:: AUFGABEN ::
**1)** Führen Sie alle Beinamen auf, mit denen John Rabe laut dem Artikel über John Rabe bezeichnet wird.
**2)** Beantworten Sie anhand des Artikels über John Rabe:
(a) In welchem Jahr und in welcher Stadt wurde John Rabe geboren?
(b) Wie viele Jahre lebte er insgesamt in Asien?
(c) Wie viele Juden bewahrte Oskar Schindler vor der Deportation in ein Konzentrationslager?

:: AUSGANGSTEXT ::
© JUNGE FREIHEIT Verlag GmbH & Co.  www.jungefreiheit.de  52/08-01/09 19./26. Dezember 2008

"Er war ein guter Nazi"
Für Frühjahr 2009 ist die Verfilmung des Lebens von John Rabe in den Kinos angekündigt / In China gilt er als der deutsche Held
Hans Christians

Es ist nicht überliefert, ob John Rabe nun wirklich - wie gelegentlich behauptet - der bekannteste Deutsche im fernen China ist. Man darf aber wohl ohne Widerspruch feststellen, daß der ehemalige Siemens-Manager, der insgesamt 27 Jahre in Asien lebte, der beliebteste Deutsche im Reich der Mitte ist. Es gilt als historisch gesichert, daß der Industriemanager, der 1882 in Hamburg geboren wurde, während des chinesisch-japanischen Kriegs mehr als 200.000 Chinesen das Leben rettete. Aufgrund seiner überragenden humanitären Verdienste wird er als der "gute Deutsche von Nanking", "deutscher Buddha" oder auch "Oskar Schindler Chinas" bezeichnet. Dabei ist der Vergleich mit dem ehemaligen NSDAP-Funktionär eher dazu geeignet, die Verdienste von John Rabe zu schmälern. Während es Oskar Schindler lediglich gelang, 1.200 Juden vor der Deportation in ein Konzentrationslager zu bewahren, vermochte der Industriekaufmann mehr als einhundert Mal so viele Menschen vor dem sicheren Tod zu retten.

:: BEREITGESTELLTE DATEN ::

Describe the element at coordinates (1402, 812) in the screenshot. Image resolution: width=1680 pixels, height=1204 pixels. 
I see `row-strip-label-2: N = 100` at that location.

:: LÖSUNGEN NACH AUFGABEN ::
**1)**
- "guter Deutscher von Nanking"
- "deutscher Buddha"
- "Oskar Schindler Chinas"

**2)**
(a) 1882 in Hamburg
(b) 27 Jahre
(c) 1.200